In theory, the tax should increase deflationary pressures on the token, but it has seen a sharp drop over the past week, even as its supply tumbled. Around 1.8 billion LUNC were burned in the past week, according to data from TerRarity.
That equates to about $540,000 at today’s prices, which is barely enough to cover the market capitalization of Terra Classic of US$2 billion. It’s also worth noting that apart from today’s upleg, LUNC has had a rough month along with the broader crypto market; it’s down nearly 50% since Sept. 8.
CZ Comments on Burn
Binance CEO Changpeng “CZ” Zhao commented on the burn on Twitter (NYSE:) Monday, explaining why the company chose to burn over a previous plan to launch an opt-in transaction burn.
“Charges are converted to LUNC and then sent to the burning address. The burn is paid at our expense, not to the users. This allows us to be fair to all users. The trading experience and liquidity remain the same, and Binance can still contribute to the drop in supply from LUNC, which the community wants.”

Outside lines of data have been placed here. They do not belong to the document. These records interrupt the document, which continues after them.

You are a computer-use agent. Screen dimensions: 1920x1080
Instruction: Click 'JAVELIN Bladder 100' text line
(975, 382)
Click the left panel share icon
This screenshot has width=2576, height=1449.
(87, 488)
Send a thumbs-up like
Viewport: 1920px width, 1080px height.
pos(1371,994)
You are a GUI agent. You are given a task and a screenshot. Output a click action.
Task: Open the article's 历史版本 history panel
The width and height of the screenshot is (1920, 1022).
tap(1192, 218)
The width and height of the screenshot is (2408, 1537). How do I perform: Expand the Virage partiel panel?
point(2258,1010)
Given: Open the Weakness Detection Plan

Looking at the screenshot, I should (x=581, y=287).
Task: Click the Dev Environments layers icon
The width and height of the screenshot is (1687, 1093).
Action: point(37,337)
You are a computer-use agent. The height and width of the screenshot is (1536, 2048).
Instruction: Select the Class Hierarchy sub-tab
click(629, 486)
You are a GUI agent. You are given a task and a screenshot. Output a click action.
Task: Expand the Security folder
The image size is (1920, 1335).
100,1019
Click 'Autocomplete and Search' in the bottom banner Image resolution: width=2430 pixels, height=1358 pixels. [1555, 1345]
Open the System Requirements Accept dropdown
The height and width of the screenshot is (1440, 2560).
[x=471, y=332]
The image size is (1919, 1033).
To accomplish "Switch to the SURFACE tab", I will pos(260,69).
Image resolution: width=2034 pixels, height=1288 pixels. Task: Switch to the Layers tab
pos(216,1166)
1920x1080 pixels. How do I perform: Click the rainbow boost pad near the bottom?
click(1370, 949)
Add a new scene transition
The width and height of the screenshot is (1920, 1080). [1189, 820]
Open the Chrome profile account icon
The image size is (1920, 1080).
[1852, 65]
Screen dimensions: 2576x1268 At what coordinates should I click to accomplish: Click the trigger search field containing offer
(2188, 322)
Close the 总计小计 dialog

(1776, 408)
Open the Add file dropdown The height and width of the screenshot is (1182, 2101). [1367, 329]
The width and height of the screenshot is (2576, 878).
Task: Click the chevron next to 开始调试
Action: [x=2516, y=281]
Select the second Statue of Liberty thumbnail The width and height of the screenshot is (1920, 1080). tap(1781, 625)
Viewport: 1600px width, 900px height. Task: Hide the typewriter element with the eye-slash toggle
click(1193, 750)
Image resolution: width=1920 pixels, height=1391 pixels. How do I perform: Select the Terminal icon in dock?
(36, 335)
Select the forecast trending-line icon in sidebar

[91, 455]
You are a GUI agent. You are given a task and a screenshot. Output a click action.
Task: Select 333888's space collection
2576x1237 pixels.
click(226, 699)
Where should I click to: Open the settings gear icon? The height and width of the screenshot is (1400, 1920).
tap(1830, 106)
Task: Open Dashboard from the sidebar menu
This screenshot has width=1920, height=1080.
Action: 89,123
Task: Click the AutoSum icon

It’s been an eventful few months for the Terra community and its key figures since the first iteration of the Terra blockchain and its USTstablecoin suffered a loss of $40 billion in May. Terra then became Terra Classic, and Terraform Labs launched a new blockchain called Terra 2.0, removing the collapsed UST stablecoin.
Terra 2.0’s LUNA token was also up double digits today, breaking through $2.76 after a week-long decline. The rise of LUNC and LUNA comes hours after it was revealed that Terraform Labs CEO Do Kwon has been placed on Interpol for his role in Terra’s collapse.